Learning to Prune Paradigm for Scalable Combinatorial Optimization
Presenter
July 1, 2026
Abstract
Traditional exact solvers and purely end-to-end machine learning (ML) models often face steep bottlenecks in scalability, data efficiency, and generalization. We present a unifying hybrid ML–algorithmic framework rooted in the Learning to Prune (LTP) paradigm. Instead of relying on black-box networks to output solutions directly, our framework leverages lightweight, highly interpretable ML models to predict and prune components by fixing variables, thereby isolating the difficult core of a problem instance to be processed by the state-of-the-art exact and heuristic solvers.
We showcase the versatility and theoretical grounding of this framework across three distinct problem domains:
k-median and Facility Location: We illustrate how quantities derived from classical approximation algorithms can serve as highly effective features for the k-median, facility location, and set cover problems. Remarkably, these features generalize across problem variants, allowing classifiers to identify the core of the problem while training on minimal data.
Routing and Matheuristics: We extend LTP to complex electric vehicle routing problems with non-linear charging functions.

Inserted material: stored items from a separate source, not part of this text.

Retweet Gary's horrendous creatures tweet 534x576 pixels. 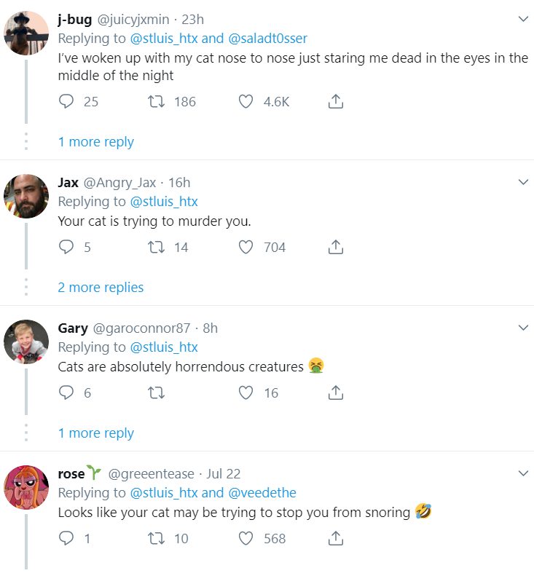pos(155,393)
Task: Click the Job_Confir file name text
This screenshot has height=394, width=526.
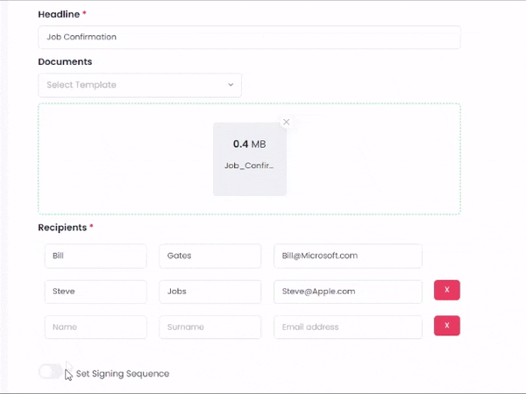Action: 249,165
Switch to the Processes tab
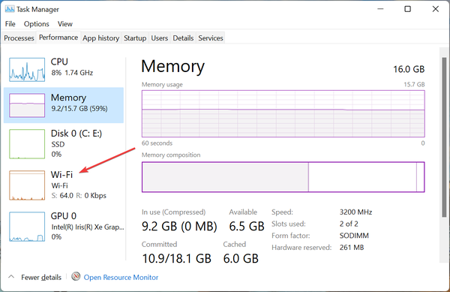This screenshot has height=292, width=450. click(x=19, y=38)
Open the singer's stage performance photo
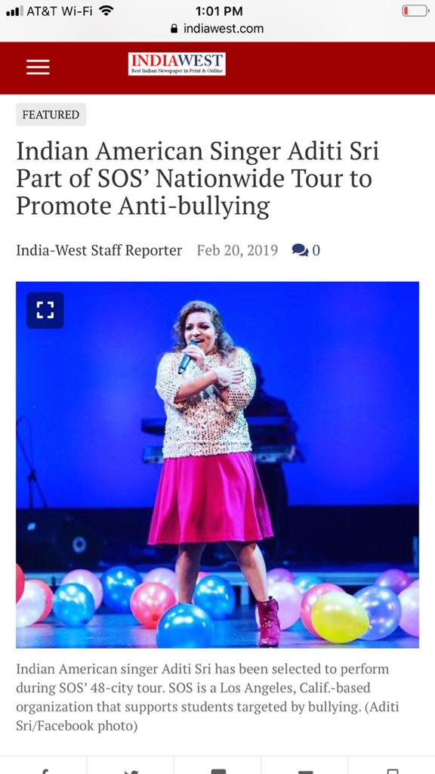The image size is (435, 774). tap(218, 465)
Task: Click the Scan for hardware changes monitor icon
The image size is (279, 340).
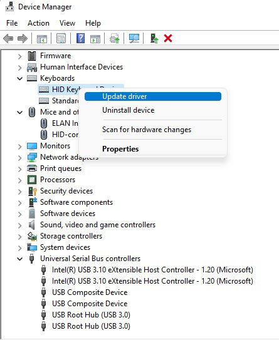Action: [134, 39]
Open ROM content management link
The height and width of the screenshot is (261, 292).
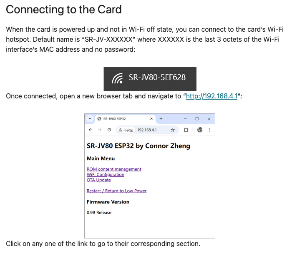[x=114, y=169]
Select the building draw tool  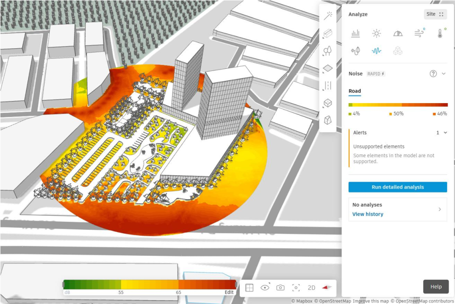(328, 33)
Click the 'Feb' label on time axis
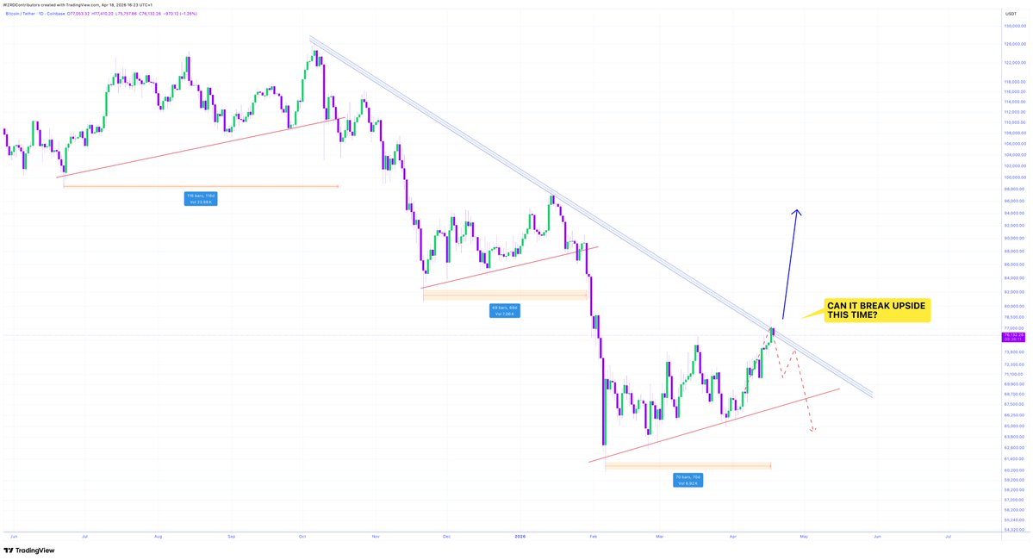 tap(593, 535)
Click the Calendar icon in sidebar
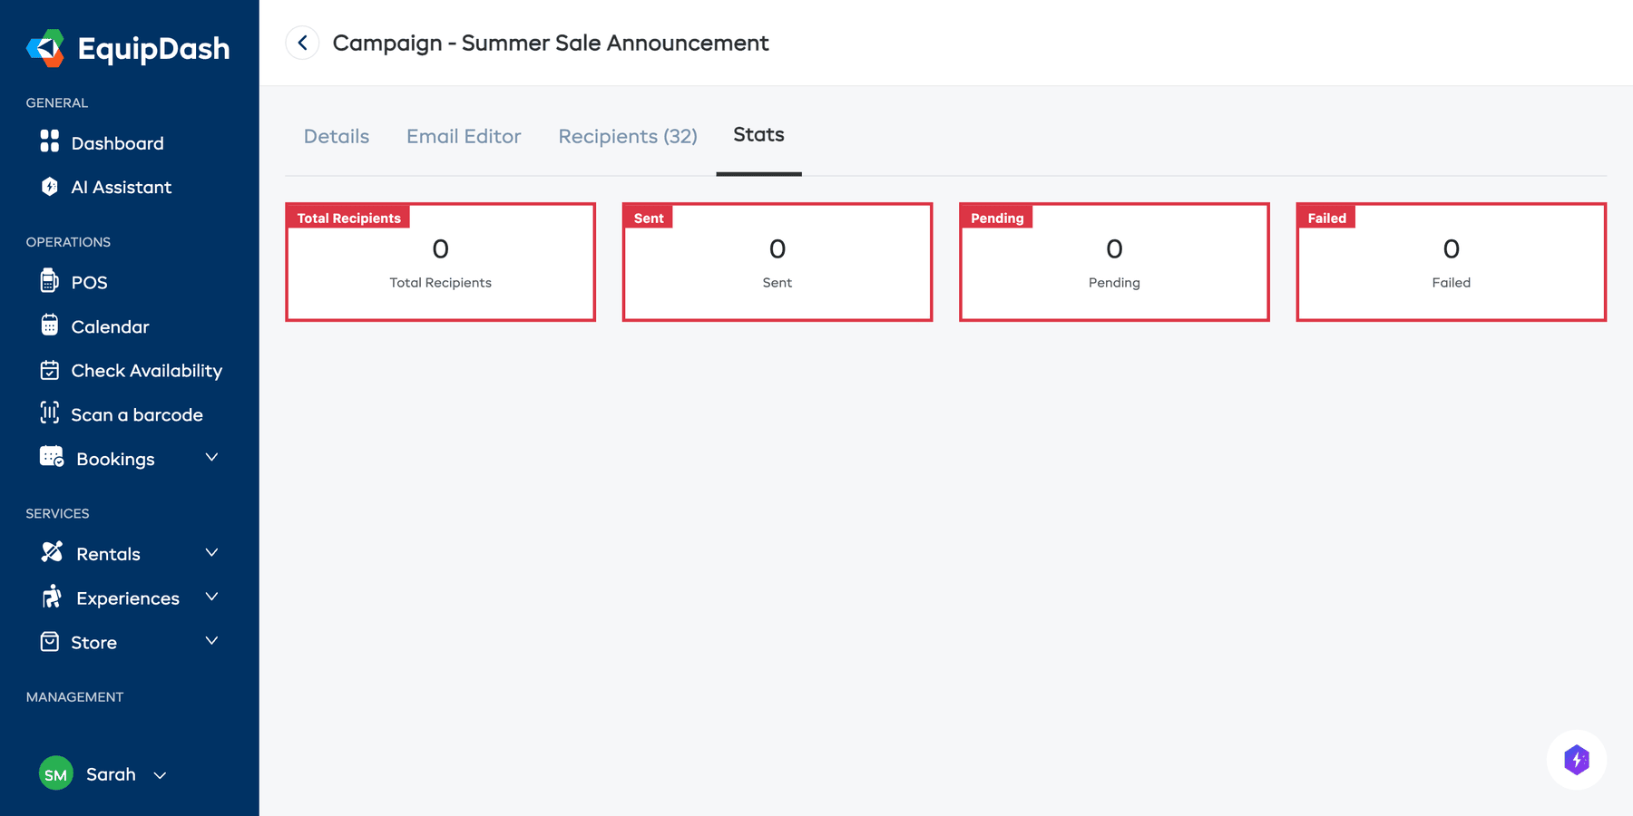Viewport: 1633px width, 816px height. point(50,325)
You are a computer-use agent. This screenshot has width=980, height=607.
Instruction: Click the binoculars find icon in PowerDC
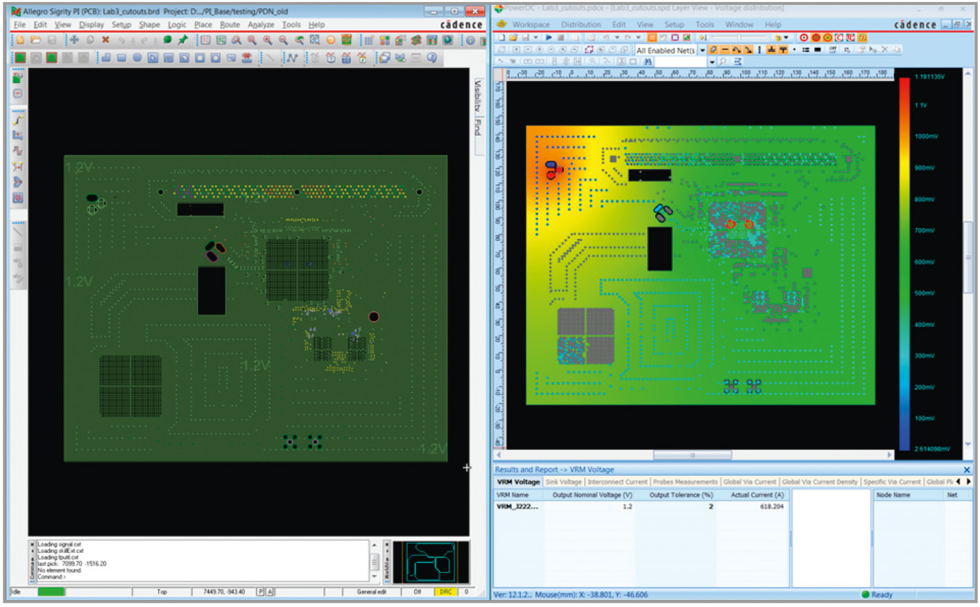click(x=648, y=62)
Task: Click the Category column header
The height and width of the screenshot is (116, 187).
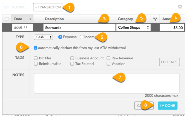Action: (125, 19)
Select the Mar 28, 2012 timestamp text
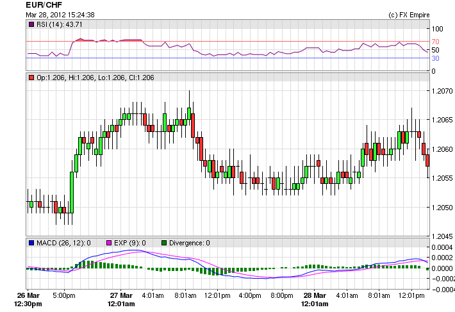 [x=60, y=15]
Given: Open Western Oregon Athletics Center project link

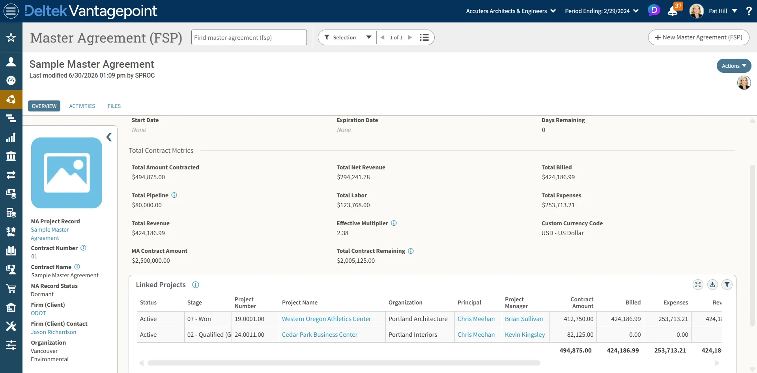Looking at the screenshot, I should click(326, 319).
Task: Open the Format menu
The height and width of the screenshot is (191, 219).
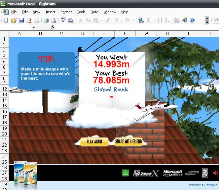Action: point(66,12)
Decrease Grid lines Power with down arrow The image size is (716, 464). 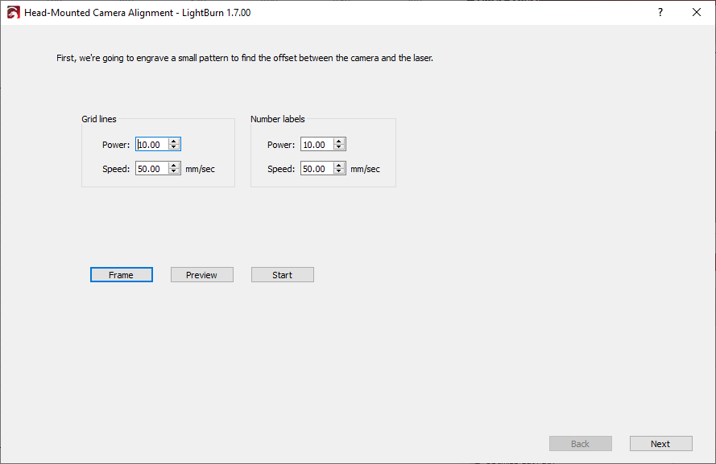coord(174,148)
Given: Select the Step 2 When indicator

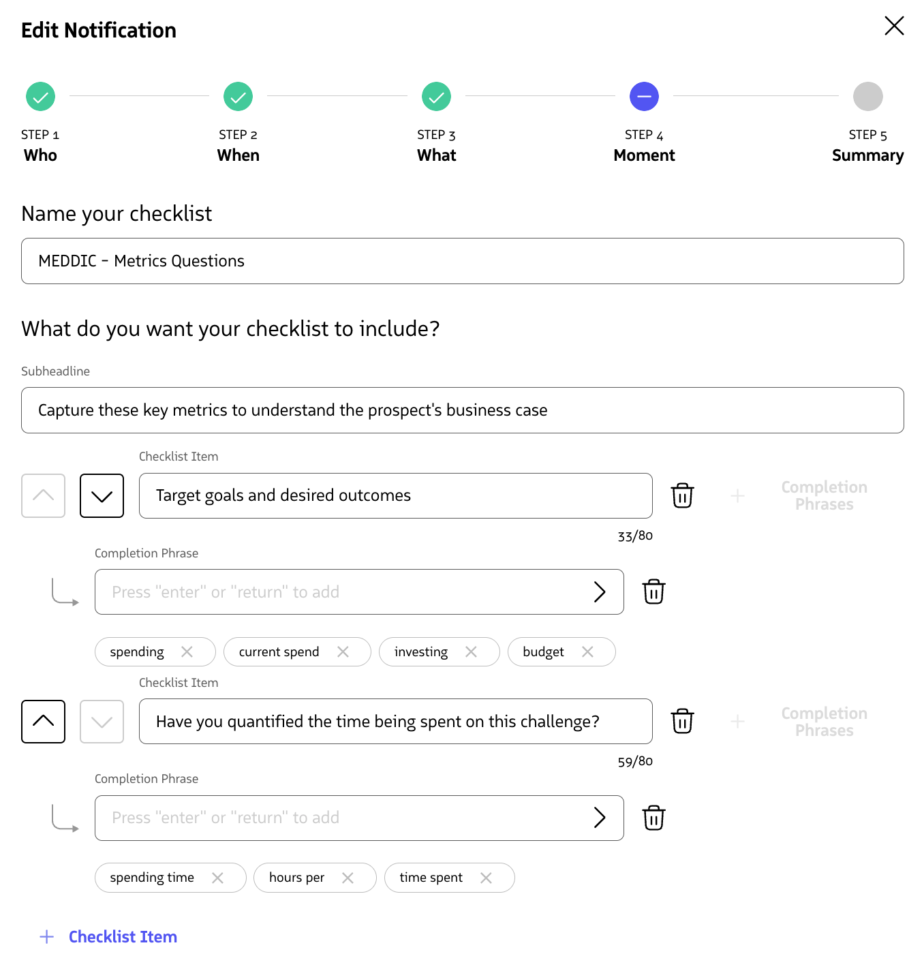Looking at the screenshot, I should (238, 96).
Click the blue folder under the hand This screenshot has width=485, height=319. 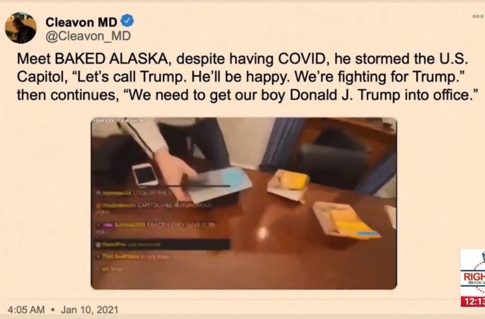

We demonstrate how the framework operates as a variable sparsification tool integrated within an exact branch-and-bound matheuristic, even when exact training labels are unavailable.
Independent Set and Vertex Cover Variants: We demonstrate how adapting the multiplicative weights method yields fast, high-quality surrogate features for problems like maximum independent set and minimum vertex cover variants.
Collectively, these results highlight a powerful blueprint for the future of discrete algorithms: combining domain-specific algorithmic insights with data-driven pruning to achieve drastic runtime reductions while maintaining robust solution quality.